▶ INPUT
━━━━━━━━━━

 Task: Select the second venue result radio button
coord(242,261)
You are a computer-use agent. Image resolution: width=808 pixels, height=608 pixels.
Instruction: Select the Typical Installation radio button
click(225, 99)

━━━━━━━━━━

▶ EXERCISE OBJECTIVE
Only the lines from the one containing "You are a computer-use" through the end of the material should be copied, exactly as they stand; please keep both ends.

▶ RESULT OF THE EXERCISE
You are a computer-use agent. Image resolution: width=808 pixels, height=608 pixels.
Instruction: Select the Typical Installation radio button
click(225, 99)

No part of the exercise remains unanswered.